Item 9.01 Financial Statements and Exhibits.
(d) Exhibits.
     
Exhibit    
No.   Description
 
   
2.1
  Agreement and Plan of Merger by and among the Company, Honeywell and Purchaser dated as of June 13, 2011. Certain schedules referenced in the Agreement and Plan of Merger have been omitted in accordance with Item 601(b)(2) of Regulation S—K. A copy of any omitted schedule will be furnished supplementally to the SEC upon request.
 
   
4.1
  Amendment No. 1 to Amended and Restated Shareholder Rights Plan, dated as of June 12, 2011.
Notice to Investors
     The planned tender offer described in this Current Report on Form 8-K has not yet commenced.
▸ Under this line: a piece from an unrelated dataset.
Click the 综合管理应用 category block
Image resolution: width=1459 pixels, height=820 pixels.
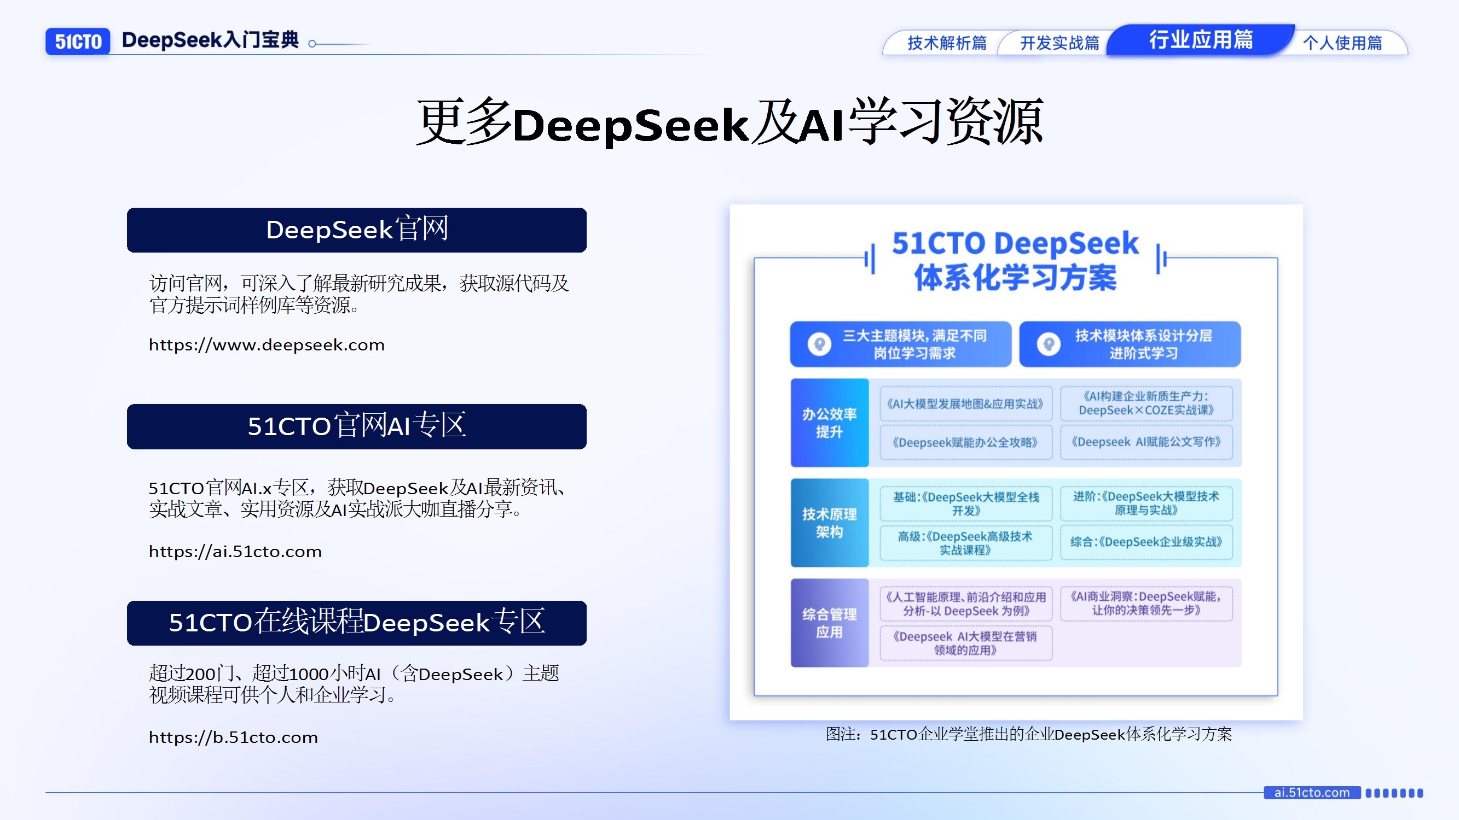point(829,622)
The description contained in this release is not an offer to buy or the solicitation of an offer to sell securities. At the time the planned tender offer is commenced, Honeywell will file a tender offer statement on Schedule TO with the Securities and Exchange Commission (the “SEC”), and the Company will file a solicitation/recommendation statement on Schedule 14D-9 with respect to the planned tender offer. The tender offer statement (including an offer to purchase, a related letter of transmittal and other tender offer documents) and the solicitation/recommendation statement will contain important information that should be read carefully before making any decision to tender securities in the planned tender offer. Those materials will be made available to the Company’s shareholders at no expense to them. In addition, all of those materials (and all other tender offer documents filed with the SEC) will be made available at no charge at the SEC’s website (www.sec.gov).
Forward-Looking Statements
     This Current Report on Form 8-K includes forward-looking statements regarding the proposed transaction that are not historical or current facts and deal with potential future circumstances and developments. Forward-looking statements are qualified by the inherent risk and uncertainties surrounding future expectations generally and may materially differ from actual future experience. Risks and uncertainties that could affect forward-looking statements include: unexpected costs or liabilities, the result of the review of the proposed transaction by various regulatory agencies and any conditions imposed in connection with the consummation of the transaction, satisfaction of various other conditions to the closing of the transaction contemplated

 


 

by the transaction agreement and the risks that are described from time to time in the Company’s reports filed with the SEC, including the Company’s annual report on Form 10-K for the year ended December 31, 2010 and its quarterly report on Form 10-Q for the first quarter of fiscal 2011. This Current Report on Form 8-K speaks only as of its date, and the Company disclaims any duty to update the information herein.

 


 

SIGNATURES
     Pursuant to the requirements of the Securities Exchange Act of 1934, the registrant has duly caused this report to be signed on its behalf by the undersigned hereunto duly authorized.
Date: June 13, 2011
         
  EMS TECHNOLOGIES, INC.
 
 
  By:   /s/ Gary B. Shell    
    Gary B. Shell   
    Senior Vice President,
Chief Financial Officer and Treasurer 
 

 


 

         
EXHIBIT INDEX
     
Exhibit    
No.   Description
 
   
2.1
  Agreement and Plan of Merger by and among the Company, Honeywell and Purchaser dated as of June 13, 2011. Certain schedules referenced in the Agreement and Plan of Merger have been omitted in accordance with Item 601(b)(2) of Regulation S—K. A copy of any omitted schedule will be furnished supplementally to the SEC upon request.
 
   
4.1
  Amendment No. 1 to Amended and Restated Shareholder Rights Plan, dated as of June 12, 2011.